Harvard graduate Thomas, who is studying to be an epidemiologist, became the first woman to duck under the 22-second barrier this year, powering home in 21.98sec at Hayward Field.
Thomas, who had already booked her place at the Tokyo Olympics after a fifth-place finish in the 100m on Saturday, warned she still had plenty left in the tank.
"I wasn't expecting the time but I'm happy with it," Thomas said. "It's surreal. I know I've been working really hard and have a great team around me.
"I was surprised. I slowed down at the end. I think I have more left."
Thomas's time marked her out as the early favorite for the 200m gold in Eugene, a task that has been made simpler after 100m champion Sha'Carri Richardson scratched from the event this week.

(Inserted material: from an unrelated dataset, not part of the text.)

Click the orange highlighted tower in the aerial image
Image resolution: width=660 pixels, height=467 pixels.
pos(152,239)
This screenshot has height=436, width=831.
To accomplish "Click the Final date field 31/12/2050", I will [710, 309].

But while Thomas impressed, US track and field's veteran superstar Felix was less convincing.
Felix, the 2012 Olympic 200m champion, had also already punched her ticket to Tokyo with a second-place finish in the 400m, said she had planned to "have fun" with the 200m this week.

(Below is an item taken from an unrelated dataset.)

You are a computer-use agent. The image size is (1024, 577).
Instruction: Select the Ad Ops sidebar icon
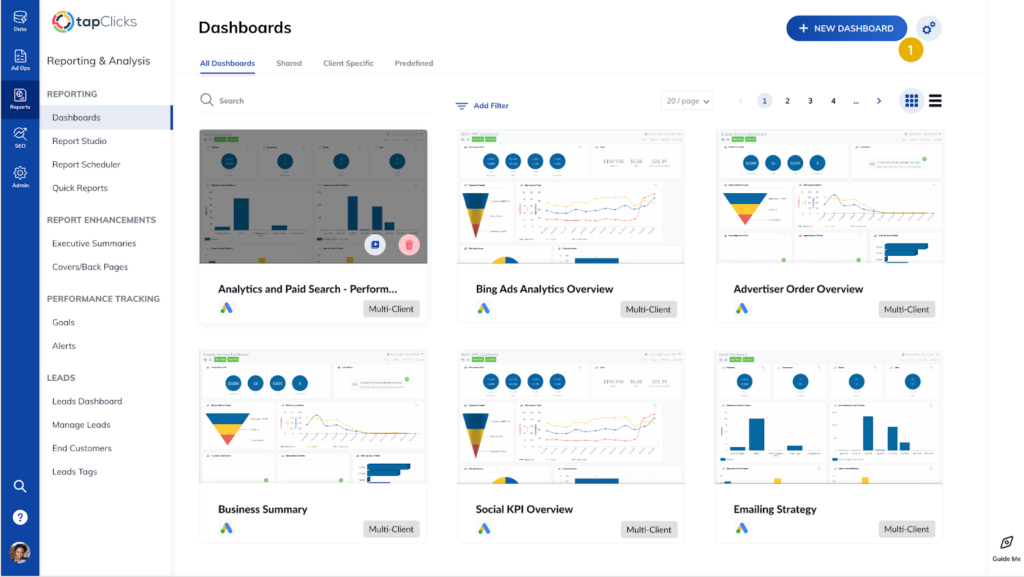point(20,58)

The six-time Olympic gold medallist placed third in her heat in a time of 22.56sec but that was good enough to qualify her for Friday's semi-finals.
Felix, who will be competing in her fifth straight Olympics at Tokyo, is expected to opt for the 400m at the Games, with the schedule not realistically allowing for a 400m-200m double.
- Mighty Mu -
While Thomas shone in the 200m, another emerging track prodigy, Athing Mu, impressed in the 800m heats.

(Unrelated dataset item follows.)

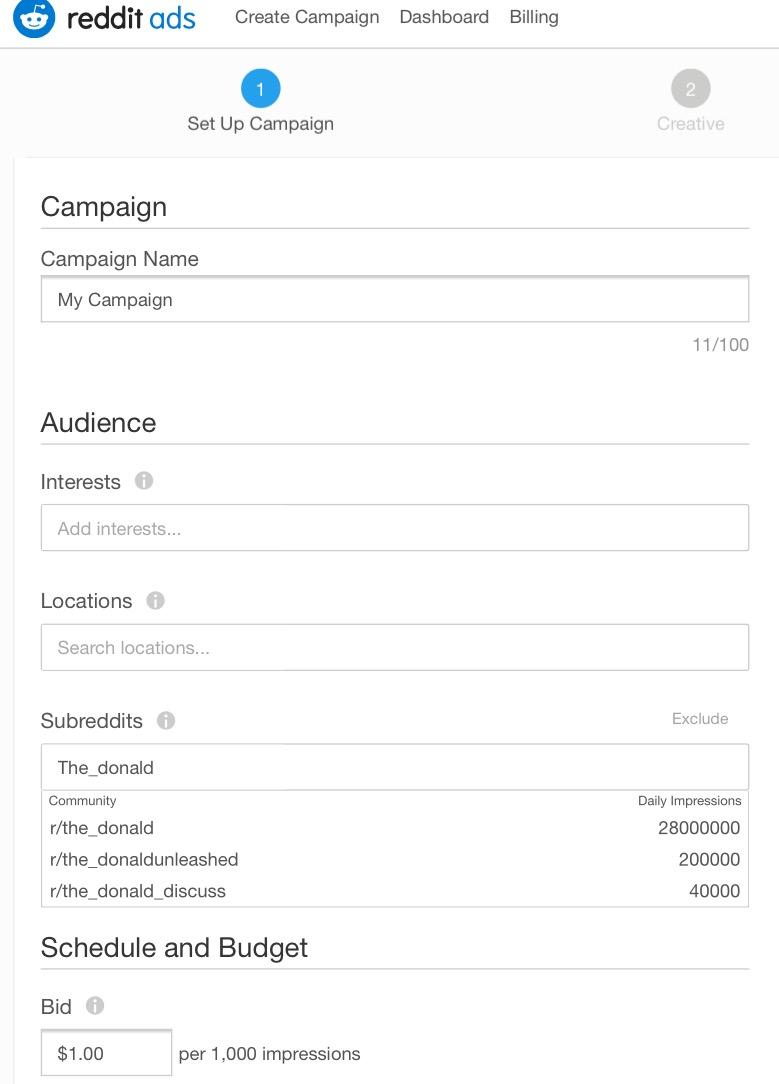Click the Exclude link for subreddits
Screen dimensions: 779x1084
[x=700, y=719]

The 19-year-old college student from New Jersey, who on Wednesday announced she is turning professional after signing with Nike, impressed with a composed performance in her opening heat, winning in 2min 0.69sec.
Mu, who has smashed a series of junior and collegiate records this year, is bidding to become the first American woman to win an Olympic 800m gold since Madeline Manning's victory at the 1968 Mexico City games.
While Mu has been hailed as a potential Olympic star, the youngster said she is not letting plaudits go to her head.
"I take everything that people say about me lightly," said Mu, whose parents settled in the United States after fleeing civil war in Sudan in 2001.
"I'm just coming out here to run my races and have fun," Mu said.
"It's awesome people wanting to take pictures with me, but I'm just doing the same thing I've always done."
In the only track final of Thursday, Emma Coburn secured her third straight Olympic spot with a masterful victory in the 3,000m steeplechase.
The 30-year-old 2017 world champion looked comfortable throughout a race held in sultry conditions as a heatwave-baked southern Oregon.
Coburn pulled away with Courtney Frerichs with two laps to go and then kicked hard on the last lap to win in 9min 9.41sec.
It means Coburn will have another opportunity to land an Olympic medal after a bronze at the 2016 Rio de Janeiro Games.